"Total belanja ritel modern diprediksi mencapai Rp 100 triliun tahun ini, sebanyak Rp 65 triliun merupakan belanja makanan dan sisanya Rp 35 triliun non makanan," ujar Ketua Harian Asosiasi Pengusaha Ritel Indonesia (Aprindo), Tutum Rahanta dalam siaran pers PT Matahari Putra Prima Tbk (MPPA), Kamis (9/9/2010).
Menurut Tutum, peningkatan belanja ritel modern salah satunya ditopang oleh industri hipermarket yang saat ini mewabah. Ia mengatakan, industri hipermarket menguasai pangsa pasar sekitar Rp 35 triliun.
SCROLL TO CONTINUE WITH CONTENT
Tutum mengatakan, pertumbuhan industri hipermarket sejalan dengan pertumbuhan kota. Pada Januari-Mei 2010, total pendapatan ritel modern mencapai Rp 44,6 triliun, naik 9%.
"Pertumbuhan ini digerakkan oleh pemain hipermarket besar yang mencetak pertumbuhan 18%. Pertumbuhan kuartal 3 dan 4 diprediksi akan terdongkrak dengan adanya Lebaran, sehingga total tahun ini ritel bisa tumbuh 12-15%," jelas Tutum.
PT Matahari Putra Prima Tbk (MPPA) sebagai salah satu pemain hipermarket dengan merek dagang Hypermart berencana mengembangkan usahanya di sektor ini. Untuk itu, perseroan menggandeng Merrill Lynch (Singapore) Pte Ltd sebagai penasihat keuangan untuk melakukan analisis strategis terhadap potensi pasar Hypermart.

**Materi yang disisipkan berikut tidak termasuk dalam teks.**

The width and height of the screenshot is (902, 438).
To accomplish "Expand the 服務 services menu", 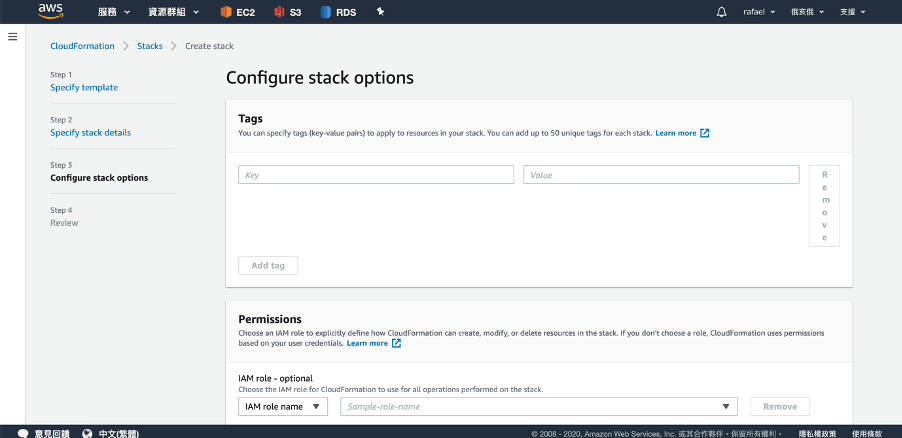I will point(114,12).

Pada tahun 2010, MPPA menargetkan penjualan dari divisi makanan (yang mengoperasikan food dan foodmart) sebesar Rp 7,5 triliun. Untuk tahun 2011 sebesar Rp 9,8 triliun. Proyeksi EBITDA perseroan sebesar Rp 400 miliar di 2010 dan Rp 620 miliar di 2011.